In the week since the federal government announced that it was calling a judicial inquiry into the collapse of our Fraser sockeye stocks, there has been a lot of talk about what this really means and indeed, that it is a conversation well worth having.
I’ll admit that my first reaction to the announcement was that it was about time we saw some indication that the agency charged with ocean and fisheries protection was taking this seriously. Promoting fish farms in Norway while the collapse was announced, followed by a quick meeting in Vancouver with a select few does not a strategy make. There was too much silence going on. Then finally, this announcement – an inquiry that gives the judge in charge the power to get to the bottom of this. Great news!
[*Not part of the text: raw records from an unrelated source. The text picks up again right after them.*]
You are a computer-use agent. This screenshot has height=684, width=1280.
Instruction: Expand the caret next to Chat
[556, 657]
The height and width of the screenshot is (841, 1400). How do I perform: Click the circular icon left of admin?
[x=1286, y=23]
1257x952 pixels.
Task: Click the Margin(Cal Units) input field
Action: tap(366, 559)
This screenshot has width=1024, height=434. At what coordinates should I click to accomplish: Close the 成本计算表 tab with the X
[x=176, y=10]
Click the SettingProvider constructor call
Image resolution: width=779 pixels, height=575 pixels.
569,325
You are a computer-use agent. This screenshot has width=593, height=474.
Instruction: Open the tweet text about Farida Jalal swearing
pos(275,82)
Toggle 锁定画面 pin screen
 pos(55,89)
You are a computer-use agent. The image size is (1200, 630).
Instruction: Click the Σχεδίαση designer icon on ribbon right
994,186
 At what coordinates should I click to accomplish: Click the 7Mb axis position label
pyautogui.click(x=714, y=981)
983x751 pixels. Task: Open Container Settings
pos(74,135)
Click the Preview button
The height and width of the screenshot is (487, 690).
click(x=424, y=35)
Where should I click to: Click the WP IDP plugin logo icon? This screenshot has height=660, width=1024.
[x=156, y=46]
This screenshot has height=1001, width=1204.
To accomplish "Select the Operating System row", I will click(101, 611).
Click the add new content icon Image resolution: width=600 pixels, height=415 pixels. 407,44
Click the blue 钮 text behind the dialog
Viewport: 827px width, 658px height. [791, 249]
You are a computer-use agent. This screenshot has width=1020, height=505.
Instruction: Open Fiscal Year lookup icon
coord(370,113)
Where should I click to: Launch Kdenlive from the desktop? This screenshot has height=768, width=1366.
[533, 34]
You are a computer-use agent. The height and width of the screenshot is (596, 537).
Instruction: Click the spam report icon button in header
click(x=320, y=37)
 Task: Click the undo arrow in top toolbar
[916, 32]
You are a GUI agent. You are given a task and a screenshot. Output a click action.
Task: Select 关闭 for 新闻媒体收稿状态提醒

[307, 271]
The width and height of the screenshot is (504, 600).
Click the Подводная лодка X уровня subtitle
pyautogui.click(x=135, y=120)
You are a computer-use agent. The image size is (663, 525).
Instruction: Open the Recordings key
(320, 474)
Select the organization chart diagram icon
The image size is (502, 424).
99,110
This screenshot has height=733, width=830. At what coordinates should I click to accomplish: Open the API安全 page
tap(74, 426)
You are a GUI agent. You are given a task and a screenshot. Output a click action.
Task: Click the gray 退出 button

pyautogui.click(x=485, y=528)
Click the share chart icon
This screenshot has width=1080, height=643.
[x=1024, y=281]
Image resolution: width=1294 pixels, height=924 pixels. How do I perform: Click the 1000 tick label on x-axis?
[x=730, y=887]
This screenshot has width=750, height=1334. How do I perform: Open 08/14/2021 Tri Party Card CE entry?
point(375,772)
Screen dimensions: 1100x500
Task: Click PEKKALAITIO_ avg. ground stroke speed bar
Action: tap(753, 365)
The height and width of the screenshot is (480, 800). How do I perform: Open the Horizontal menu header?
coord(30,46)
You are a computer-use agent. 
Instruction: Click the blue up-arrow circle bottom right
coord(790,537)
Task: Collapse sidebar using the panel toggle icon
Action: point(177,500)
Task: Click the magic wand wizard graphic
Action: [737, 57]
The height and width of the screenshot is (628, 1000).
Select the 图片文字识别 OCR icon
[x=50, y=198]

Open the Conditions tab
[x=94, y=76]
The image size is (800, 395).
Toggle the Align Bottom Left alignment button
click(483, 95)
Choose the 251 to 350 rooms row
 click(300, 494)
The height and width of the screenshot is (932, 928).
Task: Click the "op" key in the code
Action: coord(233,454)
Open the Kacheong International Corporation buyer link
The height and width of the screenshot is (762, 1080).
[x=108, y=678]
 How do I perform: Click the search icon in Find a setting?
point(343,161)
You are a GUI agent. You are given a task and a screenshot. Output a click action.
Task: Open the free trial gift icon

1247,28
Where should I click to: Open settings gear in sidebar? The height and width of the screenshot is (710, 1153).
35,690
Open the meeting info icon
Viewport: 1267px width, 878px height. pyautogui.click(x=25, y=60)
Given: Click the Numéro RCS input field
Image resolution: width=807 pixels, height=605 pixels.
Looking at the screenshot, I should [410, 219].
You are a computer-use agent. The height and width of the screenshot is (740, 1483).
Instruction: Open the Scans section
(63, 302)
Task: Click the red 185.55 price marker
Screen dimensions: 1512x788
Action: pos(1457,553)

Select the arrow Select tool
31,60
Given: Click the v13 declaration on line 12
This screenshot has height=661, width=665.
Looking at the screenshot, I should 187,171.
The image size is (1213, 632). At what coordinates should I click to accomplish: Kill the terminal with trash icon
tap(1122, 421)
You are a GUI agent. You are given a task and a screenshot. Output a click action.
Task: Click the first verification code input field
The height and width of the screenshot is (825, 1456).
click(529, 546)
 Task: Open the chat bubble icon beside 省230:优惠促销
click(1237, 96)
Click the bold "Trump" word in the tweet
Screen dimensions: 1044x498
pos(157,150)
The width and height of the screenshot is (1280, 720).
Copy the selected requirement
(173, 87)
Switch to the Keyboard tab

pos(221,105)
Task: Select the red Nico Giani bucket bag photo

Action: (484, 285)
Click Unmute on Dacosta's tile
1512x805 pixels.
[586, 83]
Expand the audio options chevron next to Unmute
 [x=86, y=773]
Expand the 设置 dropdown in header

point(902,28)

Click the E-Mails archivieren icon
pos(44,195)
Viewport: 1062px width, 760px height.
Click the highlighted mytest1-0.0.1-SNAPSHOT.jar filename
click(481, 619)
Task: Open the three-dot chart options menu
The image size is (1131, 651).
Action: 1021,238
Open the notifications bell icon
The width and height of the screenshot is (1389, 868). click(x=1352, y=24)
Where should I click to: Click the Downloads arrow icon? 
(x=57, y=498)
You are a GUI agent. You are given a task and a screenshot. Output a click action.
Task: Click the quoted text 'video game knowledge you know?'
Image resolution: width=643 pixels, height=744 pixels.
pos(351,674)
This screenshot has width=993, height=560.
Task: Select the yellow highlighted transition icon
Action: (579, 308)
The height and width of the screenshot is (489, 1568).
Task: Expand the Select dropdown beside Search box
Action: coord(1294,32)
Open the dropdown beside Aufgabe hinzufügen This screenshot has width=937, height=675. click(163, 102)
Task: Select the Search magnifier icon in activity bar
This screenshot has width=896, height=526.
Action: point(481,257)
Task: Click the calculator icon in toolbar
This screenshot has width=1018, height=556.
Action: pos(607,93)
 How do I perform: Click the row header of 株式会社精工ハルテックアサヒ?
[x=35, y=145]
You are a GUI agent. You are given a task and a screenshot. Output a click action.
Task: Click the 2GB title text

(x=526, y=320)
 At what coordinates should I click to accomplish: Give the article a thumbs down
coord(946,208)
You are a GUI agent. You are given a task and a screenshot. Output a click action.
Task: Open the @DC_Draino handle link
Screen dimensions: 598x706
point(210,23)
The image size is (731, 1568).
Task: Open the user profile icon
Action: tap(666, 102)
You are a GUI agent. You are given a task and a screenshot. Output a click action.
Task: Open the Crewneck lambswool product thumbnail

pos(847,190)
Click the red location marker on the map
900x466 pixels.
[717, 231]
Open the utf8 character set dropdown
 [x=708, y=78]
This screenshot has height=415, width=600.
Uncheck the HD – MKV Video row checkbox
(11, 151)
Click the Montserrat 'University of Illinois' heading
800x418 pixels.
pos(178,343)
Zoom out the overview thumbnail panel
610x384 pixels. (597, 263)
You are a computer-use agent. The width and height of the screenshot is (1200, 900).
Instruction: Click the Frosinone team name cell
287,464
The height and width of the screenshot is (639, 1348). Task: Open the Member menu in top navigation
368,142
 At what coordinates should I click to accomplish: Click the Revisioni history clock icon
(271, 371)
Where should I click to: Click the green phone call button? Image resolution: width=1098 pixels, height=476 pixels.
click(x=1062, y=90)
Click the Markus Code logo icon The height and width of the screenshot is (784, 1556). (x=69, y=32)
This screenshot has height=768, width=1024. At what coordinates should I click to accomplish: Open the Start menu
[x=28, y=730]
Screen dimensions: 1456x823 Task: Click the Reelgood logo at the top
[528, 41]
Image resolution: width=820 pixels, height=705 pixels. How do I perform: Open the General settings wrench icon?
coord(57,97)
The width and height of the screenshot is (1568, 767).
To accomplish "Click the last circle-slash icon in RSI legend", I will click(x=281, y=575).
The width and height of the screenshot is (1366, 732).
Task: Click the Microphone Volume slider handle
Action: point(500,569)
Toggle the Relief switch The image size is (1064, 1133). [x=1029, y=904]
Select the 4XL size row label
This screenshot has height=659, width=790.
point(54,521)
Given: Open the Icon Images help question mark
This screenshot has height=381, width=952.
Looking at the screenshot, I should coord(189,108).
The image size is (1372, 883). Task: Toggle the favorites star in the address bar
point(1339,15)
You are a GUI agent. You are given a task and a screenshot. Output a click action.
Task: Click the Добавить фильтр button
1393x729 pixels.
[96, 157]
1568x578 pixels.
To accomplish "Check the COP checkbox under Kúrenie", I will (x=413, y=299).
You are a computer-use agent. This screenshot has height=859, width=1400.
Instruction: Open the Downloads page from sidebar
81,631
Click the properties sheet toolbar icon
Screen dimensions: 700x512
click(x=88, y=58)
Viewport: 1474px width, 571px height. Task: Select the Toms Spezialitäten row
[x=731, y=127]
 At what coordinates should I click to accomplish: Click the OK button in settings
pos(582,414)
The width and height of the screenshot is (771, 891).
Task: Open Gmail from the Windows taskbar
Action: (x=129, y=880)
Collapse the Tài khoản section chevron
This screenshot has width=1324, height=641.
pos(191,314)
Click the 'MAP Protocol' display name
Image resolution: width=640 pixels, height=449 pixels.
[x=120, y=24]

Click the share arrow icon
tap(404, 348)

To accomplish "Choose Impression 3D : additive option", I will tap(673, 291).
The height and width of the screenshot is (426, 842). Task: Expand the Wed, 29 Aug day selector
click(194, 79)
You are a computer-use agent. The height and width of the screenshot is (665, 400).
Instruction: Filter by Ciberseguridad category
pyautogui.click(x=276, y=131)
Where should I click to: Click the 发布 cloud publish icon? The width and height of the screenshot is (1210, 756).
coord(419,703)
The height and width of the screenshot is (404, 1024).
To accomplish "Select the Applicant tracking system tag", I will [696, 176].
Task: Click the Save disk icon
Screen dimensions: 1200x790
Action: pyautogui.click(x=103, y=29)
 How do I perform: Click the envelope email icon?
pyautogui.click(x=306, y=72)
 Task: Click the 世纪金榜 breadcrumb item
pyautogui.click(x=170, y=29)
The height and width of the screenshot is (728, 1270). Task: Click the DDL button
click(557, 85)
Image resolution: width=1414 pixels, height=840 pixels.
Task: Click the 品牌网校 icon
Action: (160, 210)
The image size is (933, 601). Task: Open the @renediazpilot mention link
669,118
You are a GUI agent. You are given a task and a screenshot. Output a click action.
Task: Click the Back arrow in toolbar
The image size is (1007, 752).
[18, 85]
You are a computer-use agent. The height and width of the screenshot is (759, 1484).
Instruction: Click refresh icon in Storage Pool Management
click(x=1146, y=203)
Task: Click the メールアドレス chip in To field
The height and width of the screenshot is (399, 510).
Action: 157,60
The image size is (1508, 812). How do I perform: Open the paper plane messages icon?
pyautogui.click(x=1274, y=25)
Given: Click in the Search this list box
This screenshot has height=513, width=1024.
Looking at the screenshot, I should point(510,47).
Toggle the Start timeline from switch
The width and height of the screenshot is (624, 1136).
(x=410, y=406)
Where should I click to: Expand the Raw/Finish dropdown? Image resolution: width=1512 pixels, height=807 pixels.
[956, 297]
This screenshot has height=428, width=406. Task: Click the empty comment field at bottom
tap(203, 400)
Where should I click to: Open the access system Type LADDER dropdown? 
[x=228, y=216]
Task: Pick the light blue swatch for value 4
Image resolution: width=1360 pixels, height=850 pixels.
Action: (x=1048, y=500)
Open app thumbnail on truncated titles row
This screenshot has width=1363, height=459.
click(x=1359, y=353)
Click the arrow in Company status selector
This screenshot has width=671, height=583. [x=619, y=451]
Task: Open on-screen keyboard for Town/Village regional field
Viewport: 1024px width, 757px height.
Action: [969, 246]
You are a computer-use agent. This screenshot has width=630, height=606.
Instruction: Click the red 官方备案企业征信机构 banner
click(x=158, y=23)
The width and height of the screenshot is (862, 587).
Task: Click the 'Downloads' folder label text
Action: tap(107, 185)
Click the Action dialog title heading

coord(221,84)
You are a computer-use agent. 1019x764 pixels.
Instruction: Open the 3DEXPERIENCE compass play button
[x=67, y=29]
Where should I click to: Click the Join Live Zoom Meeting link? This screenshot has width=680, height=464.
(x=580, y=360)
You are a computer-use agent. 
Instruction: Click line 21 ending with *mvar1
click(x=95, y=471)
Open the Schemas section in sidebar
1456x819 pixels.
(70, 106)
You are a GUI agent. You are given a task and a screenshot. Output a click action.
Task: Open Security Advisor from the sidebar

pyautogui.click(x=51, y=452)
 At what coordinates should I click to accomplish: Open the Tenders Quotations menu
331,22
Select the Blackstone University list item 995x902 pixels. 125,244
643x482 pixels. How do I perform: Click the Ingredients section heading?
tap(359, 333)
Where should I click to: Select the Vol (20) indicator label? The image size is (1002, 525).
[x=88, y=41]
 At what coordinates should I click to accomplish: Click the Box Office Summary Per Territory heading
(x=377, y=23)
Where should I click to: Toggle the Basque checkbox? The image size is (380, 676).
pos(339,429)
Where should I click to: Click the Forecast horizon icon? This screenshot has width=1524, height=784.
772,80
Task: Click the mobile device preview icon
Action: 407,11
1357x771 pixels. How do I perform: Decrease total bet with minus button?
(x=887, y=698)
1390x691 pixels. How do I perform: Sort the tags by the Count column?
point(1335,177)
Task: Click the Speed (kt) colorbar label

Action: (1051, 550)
But, I’ll admit – though happy with a response, I did not share the jubilation I heard from other quarters. I don’t want to throw cold water on something that hasn’t started yet, but a judicial inquiry does not mean the fight is over, and here are a few reasons why:
It will be 18 months before the final report from the inquiry is released So, what do we do in the mean time? What does this mean for next year’s salmon runs? Let there not be any illusions that we must stop calling for action just because this inquiry has been called. There may be many questions that need answering but scientists and others in the know have some ideas of things we can do now to reduce stress on these stocks – starting with getting open net salmon farms out of the water, in particular in a region we are learning has links to Fraser River stocks. One less stressor on these fish has got to be a good thing.
- If you’ve followed any judicial inquiries in the past, you’ll know that one thing is clear: there is nothing that forces the government to implement any of the recommendations that come out of it. It’s great that the judge has power to call witnesses and get all the documents he needs, but we need to ensure that this report doesn’t just gather dust like so many before it. This will mean a lot of follow-up on the report once it is released, which means more time passes.
The bottom line is that though we have the terms of reference which allow the judge to look at both how the fish are managed as well as the threats to the fish themselves, it’s incredibly important that the recommendations keep a focus on what changes we need to make that will have clear and direct positive impacts on the fish. No issue can be left off the table, no matter how uncomfortable or complicated. It was good to see that aquaculture was explicitly mentioned but we can’t forget that these fish spent time in the Strait of Georgia, and this means that we must look at how contaminants are impacting their survival. Toxins in our oceans are of increasing concern, and to think they are not having an impact on salmon survival seems a blinkered view.
The judicial inquiry is the frame for our conversation in the next 18 months but it does not for a moment change the need for action to protect their habitat now. More delays is the last thing the salmon need.